This was the week, after all, when Chinese President Xi Jinping tossed another 4 trillion yuan, or $565 billion, at an economy taking devastating coronavirus blows. The 4 trillion-yuan figure will sound familiar to students of 2008 and 2009, back when Beijing threw exactly that amount at plunging demand amid the “Lehman stock.”

It worked back then. China recovered rapidly from Wall Street’s crash thanks to aggressive infrastructure spending. By 2009, China was growing 8.7% again thanks to giant public works projects—six-lane highways, bridges, ports, new skyscraper-strewn commercial centers.

Now, as Xi’s Communist Party pulls a similar play, it’s hard not to lament this week’s missteps in Mitch McConnell’s Washington.

Within the same 24 hours during which Xi’s announced a nearly $600 billion plan to build even more airports, railways and power grids, Senate Majority Leader McConnell gave the thumbs down to comparable upgrades to America’s economic hardware. “Infrastructure is unrelated to the coronavirus pandemic that we’re all experiencing and trying to figure out how to go forward,” McConnell said.

Music to Xi’s ears. The trillions of dollars his government lavished on the “Made in China 2025” extravaganza is already positioning China to lead the future of artificial intelligence, automation, micro-processing, renewable energy, robotics, self-driving vehicles, you name it. And Trump made it easy for Xi. As China prepares for the global economy it will confront in 2025, Trump is making coal great again.

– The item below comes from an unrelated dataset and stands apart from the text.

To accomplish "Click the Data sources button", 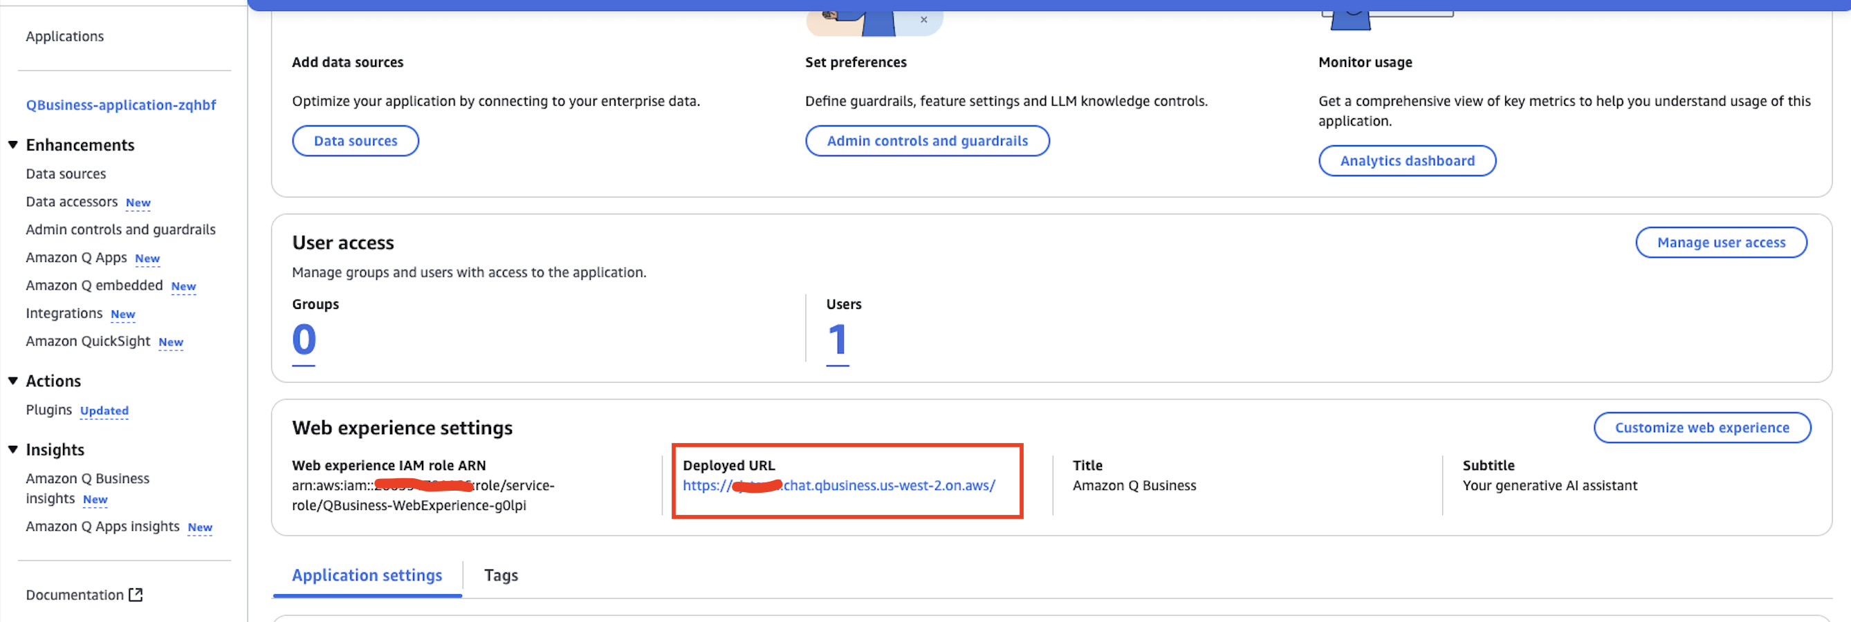I will point(355,141).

Granted, Xi has been slow to get the state’s tentacles out of the economy. His pledges to let market forces play a “decisive” role in decision making have gotten only modest traction in seven years. China’s hulking $10 trillion shadow-banking system, meantime, continues to allocate capital recklessly.

Look no further than the recent jump in the number of bank bailouts, including Hong Kong-listed Bank of Gansu. Beijing’s rescue efforts highlight the deterioration of balance sheets and the extreme opacity that plagues China Inc. The accounting fraud at Luckin Coffee, China’s supposed Starbucks killer, is a reminder Asia’s biggest economy isn’t ready for global prime time.

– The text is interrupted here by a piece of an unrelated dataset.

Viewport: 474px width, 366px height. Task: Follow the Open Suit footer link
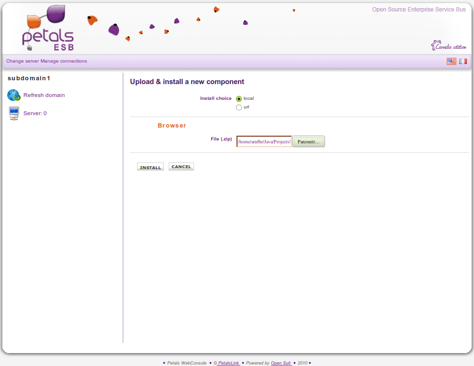point(281,363)
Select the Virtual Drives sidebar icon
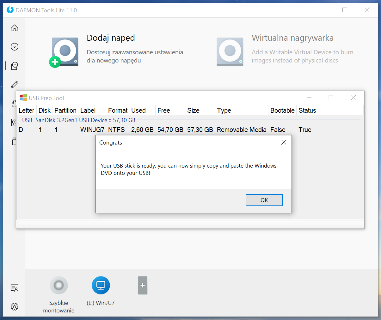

But Trump’s three-and-half years in office have been a lost period for building the kind of economic muscle needed to stay ahead of China. Trump is doing zero to get under the economy’s hood. His trade-war and protectionist policies might’ve worked in, say, 1985. In 2020, though, his tariffs are merely added headwinds as the global economy fends off COVID-19 fallout.

Trump isn’t increasing competitiveness and productivity or catalyzing innovation. He’s cutting investments in education, training and health. Trump’s Republican Party is avoiding the infrastructure “big bang” needed to raise America’s economic game. Instead, it cut taxes in ways that reward billionaires without incentivizing companies to fatten paychecks or hone competitiveness.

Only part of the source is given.